There’s one notable difference, and there’s no doubt in my mind that it’s what’s keeping me going, and dare I say happy, during the current excursion. This chick:
This weekend was amazing. I worked a shitload this week. 6 days. 10 hours a day. In a foreign country. I should’ve been miserable. I should be writing one of my trademark pessimistic I-hate-my-life posts right now. But I’m not.
On Friday night, Ms. Müller met me at my hotel room right when I got home from work, and despite the coal-miner look I was rocking, she was still happy to see me, or at least pretended to be… I cleaned up and we headed out to Best where we sat at the bar and she was patient enough to let me do my work emails and shit for the evening. Then we played a few rounds of Schocken, some crazy German dice/drinking game, with her mother and her mother’s boyfriend before retiring to the room for some sleep… Nothing special, but a surprisingly enjoyable evening.
I worked again on Saturday, after cleaning up I headed over to Elsdorf, the little village just outside Bergheim that Ms. Müller calls home.
I found this waiting for me:
After dinner we curled up on the couch and watched Lost in Translation and drank a bottle of wine. An aside, if you ever find yourself in love with a girl from another country, probably not the best movie to watch, it got pretty depressing there at the end… But it was a positively delightful evening. It’s hard to put into words how happy in made me to be taken care of like this… This would have been an incredibly sweet gesture anywhere, but it was only amplified by the fact that I’m 5,000 miles from home.

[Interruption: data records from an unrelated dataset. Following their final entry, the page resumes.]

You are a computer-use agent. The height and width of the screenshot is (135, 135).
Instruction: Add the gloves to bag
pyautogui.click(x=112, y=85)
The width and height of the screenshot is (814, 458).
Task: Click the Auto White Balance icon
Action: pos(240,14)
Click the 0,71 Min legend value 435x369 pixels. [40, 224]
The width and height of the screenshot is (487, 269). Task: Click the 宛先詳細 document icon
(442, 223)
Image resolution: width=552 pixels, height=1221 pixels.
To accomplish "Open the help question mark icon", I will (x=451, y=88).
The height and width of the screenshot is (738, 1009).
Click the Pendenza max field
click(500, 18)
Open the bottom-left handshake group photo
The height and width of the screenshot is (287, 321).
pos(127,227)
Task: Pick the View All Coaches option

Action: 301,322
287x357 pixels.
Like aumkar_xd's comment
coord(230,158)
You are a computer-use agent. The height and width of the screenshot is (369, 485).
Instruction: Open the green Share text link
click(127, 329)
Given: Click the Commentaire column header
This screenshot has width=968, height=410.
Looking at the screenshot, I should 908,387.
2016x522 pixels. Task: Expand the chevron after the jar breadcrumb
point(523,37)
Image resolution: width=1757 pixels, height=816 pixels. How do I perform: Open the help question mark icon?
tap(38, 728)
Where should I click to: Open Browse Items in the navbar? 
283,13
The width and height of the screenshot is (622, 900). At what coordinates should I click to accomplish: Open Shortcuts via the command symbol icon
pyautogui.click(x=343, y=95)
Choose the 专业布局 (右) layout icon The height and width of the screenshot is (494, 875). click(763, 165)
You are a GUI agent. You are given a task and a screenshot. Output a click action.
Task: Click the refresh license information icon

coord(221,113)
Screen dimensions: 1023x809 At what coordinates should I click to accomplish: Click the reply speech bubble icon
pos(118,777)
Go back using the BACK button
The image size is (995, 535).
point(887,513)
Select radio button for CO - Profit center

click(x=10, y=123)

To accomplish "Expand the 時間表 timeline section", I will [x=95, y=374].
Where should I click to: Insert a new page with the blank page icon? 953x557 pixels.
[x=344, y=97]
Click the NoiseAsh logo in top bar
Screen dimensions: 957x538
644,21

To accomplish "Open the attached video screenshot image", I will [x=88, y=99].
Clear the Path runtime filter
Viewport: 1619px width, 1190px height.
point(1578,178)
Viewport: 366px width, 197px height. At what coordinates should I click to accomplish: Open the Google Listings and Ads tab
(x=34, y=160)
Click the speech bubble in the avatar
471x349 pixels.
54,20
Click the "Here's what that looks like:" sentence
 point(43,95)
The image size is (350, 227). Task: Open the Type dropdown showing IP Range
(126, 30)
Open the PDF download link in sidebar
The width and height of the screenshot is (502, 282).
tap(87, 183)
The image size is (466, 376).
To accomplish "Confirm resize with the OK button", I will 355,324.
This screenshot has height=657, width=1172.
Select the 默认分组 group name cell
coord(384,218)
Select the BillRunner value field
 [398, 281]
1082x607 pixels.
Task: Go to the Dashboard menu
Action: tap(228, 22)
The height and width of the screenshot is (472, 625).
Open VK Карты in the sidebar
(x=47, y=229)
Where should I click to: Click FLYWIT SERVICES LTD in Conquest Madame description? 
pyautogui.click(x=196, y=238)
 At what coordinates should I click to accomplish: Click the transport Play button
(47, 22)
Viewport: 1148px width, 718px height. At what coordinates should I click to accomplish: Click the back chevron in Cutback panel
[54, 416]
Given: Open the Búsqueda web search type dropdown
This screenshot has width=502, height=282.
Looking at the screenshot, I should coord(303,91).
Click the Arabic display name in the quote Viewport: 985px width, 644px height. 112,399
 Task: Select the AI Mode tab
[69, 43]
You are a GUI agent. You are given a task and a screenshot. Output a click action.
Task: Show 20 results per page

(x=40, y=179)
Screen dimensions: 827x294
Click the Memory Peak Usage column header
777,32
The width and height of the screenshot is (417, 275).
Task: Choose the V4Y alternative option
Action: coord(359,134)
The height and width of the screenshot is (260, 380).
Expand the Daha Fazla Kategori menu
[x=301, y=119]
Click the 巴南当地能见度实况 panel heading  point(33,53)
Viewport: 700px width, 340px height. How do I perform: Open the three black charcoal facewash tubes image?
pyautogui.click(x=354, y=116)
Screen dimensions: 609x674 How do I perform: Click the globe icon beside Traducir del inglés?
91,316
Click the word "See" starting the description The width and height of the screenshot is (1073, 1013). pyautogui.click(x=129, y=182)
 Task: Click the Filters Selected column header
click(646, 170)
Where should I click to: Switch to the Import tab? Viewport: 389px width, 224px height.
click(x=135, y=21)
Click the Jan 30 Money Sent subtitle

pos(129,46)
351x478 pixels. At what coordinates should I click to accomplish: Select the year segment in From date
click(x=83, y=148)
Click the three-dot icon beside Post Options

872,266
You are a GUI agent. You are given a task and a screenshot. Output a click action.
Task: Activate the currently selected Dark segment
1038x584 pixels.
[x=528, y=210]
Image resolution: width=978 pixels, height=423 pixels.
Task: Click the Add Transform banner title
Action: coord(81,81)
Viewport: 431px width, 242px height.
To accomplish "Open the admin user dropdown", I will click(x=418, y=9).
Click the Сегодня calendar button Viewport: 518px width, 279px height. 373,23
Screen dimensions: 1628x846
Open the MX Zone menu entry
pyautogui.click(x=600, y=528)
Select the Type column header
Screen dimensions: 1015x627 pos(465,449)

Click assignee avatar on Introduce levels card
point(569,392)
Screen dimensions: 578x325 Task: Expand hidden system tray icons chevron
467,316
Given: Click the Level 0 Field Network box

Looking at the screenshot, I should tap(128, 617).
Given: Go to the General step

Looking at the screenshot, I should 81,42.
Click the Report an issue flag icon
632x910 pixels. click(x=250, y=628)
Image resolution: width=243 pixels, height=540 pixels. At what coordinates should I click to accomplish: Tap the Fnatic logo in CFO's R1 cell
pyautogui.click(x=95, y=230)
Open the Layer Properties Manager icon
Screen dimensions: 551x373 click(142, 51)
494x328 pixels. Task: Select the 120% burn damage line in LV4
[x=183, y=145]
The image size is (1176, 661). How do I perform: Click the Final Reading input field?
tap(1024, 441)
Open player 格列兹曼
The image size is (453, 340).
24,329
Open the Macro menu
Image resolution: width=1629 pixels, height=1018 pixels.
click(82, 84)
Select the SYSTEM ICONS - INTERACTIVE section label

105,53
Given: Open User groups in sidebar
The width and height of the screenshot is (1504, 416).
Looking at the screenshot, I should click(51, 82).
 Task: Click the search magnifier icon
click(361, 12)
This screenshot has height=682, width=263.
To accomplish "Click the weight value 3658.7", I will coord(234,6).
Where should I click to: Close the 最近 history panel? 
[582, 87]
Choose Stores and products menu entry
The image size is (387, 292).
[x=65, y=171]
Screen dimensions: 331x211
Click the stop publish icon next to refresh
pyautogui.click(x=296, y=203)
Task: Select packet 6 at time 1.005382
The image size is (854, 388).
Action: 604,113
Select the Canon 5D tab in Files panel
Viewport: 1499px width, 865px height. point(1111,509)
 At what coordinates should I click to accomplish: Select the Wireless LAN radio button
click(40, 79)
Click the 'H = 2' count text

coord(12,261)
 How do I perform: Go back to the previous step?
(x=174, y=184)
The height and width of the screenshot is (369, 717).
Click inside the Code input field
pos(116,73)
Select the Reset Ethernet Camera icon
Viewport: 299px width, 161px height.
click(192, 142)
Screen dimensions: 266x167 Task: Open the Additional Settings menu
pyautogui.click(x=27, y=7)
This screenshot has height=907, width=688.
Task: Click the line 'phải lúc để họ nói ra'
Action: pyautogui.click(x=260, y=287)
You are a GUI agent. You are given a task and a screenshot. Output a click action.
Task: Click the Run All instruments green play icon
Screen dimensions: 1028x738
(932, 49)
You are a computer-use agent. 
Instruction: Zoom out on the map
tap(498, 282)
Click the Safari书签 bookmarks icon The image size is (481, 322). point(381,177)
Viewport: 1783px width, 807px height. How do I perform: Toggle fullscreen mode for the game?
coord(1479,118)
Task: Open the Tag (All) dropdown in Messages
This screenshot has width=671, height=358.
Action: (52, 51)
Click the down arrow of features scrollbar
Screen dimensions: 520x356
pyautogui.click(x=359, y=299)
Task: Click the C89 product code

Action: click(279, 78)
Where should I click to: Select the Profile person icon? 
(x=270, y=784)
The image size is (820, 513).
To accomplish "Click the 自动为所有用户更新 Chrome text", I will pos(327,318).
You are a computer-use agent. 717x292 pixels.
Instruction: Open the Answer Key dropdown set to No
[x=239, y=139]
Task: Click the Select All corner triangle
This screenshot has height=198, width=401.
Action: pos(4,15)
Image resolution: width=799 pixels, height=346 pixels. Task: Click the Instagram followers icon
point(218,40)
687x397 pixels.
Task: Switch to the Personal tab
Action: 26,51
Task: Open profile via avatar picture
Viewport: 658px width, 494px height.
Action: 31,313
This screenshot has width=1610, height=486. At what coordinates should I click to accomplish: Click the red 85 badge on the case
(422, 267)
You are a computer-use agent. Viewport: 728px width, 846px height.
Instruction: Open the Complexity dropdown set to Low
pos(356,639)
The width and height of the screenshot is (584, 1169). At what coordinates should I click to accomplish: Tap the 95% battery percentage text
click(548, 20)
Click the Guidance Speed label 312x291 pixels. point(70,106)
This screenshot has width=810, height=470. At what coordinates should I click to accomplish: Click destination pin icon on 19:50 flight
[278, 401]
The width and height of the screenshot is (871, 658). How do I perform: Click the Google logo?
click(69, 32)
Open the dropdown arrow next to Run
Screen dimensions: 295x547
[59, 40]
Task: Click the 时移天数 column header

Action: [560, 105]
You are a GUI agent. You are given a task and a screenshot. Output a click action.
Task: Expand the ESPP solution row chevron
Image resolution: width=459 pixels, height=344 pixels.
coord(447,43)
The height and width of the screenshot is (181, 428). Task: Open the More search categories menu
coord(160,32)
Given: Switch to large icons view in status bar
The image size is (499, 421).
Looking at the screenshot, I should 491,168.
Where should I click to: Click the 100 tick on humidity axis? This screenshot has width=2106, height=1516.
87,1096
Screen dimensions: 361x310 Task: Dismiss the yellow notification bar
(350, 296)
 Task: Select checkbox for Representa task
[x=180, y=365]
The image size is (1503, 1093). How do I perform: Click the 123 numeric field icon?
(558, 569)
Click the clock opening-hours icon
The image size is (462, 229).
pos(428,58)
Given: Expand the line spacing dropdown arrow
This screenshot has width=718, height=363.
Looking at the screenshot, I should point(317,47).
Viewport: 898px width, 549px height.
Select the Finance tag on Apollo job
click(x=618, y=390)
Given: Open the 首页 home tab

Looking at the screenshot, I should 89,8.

Today we watched a couple more movies while I did 3 weeks worth of laundry, and now I’m sitting with her in her little bar (ok, her mother’s bar, sorry Diana) drinking a few beers, and in awe of the fact that this place is starting to feel a little bit like home. And, in awe of the fact that I’m pretty ok with that. And that’s some shit I promise you I never would have said a few short months ago.